Le Commandement central des États-Unis (CENTCOM) a lancé ce lundi, à 16h45 heure de l'Est, la troisième nuit consécutive d'attaques contre l'Iran, sur ordre direct du président Donald Trump, avec pour objectif déclaré de dégrader les capacités militaires iraniennes dans le détroit d'Ormuz.
Dans son communiqué officiel, CENTCOM a précisé que les bombardements « continueront d'imposer un coût élevé aux forces iraniennes et de dégrader leur capacité à attaquer des civils innocents et le transport maritime commercial dans le détroit d'Ormuz ».
En moins d'une semaine, les trois vagues d'attaques américaines ont frappé plus de 300 objectifs militaires iraniens, notamment des installations de missiles et de drones, des capacités navales du Corps des Gardiens de la Révolution islamique (IRGC), des dépôts de munitions, des réseaux de communications et des postes de surveillance côtière.
Le déclencheur immédiat de cette nouvelle escalade a été l'attaque du IRGC contre le porte-conteneurs GFS Galaxy, battant pavillon chypriote, le 12 juillet dans le détroit d'Ormuz.
Le navire, avec 11 membres d'équipage indiens à bord, a subi un incendie et des dégâts dans la salle des machines ; dix membres d'équipage ont été secourus et un reste disparu, a rapporté le gouvernement indien.
L'Iran a justifié l'agression en affirmant que le GFS Galaxy naviguait sur une « route non autorisée » avec les systèmes de navigation éteints.
Cette attaque s'ajoute à une série d'agressions des IRGC contre des navires commerciaux qui ont rompu la trêve provisoire signée en Suisse les 18 et 19 juin 2026, établissant un cessez-le-feu de 60 jours et la réouverture du détroit.

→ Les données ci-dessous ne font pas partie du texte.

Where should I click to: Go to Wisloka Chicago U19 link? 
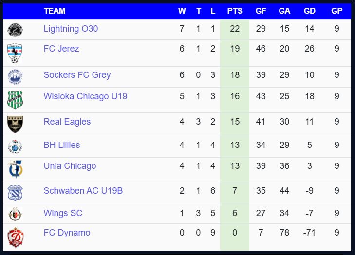[85, 96]
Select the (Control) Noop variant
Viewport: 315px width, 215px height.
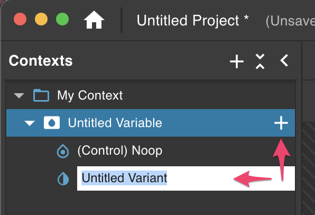120,151
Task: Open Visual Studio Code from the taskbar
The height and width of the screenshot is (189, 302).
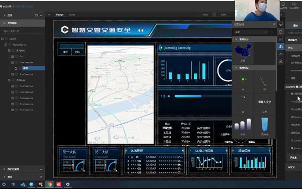Action: (23, 184)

Le 8 juillet, après les attaques iraniennes contre trois navires commerciaux les 6 et 7 de ce mois, Trump a déclaré l'accord « terminé » et a ordonné des bombardements contre plus de 80 cibles iraniennes, y compris des systèmes de défense aérienne, des radars et plus de soixante petites embarcations du CGRI.
Parallèlement, Trump a rétabli le blocus naval contre l'Iran à partir de ce mardi, en imposant une taxe de 20 % sur le trafic par le détroit d'Ormuz. Téhéran a qualifié cette mesure de « piraterie ».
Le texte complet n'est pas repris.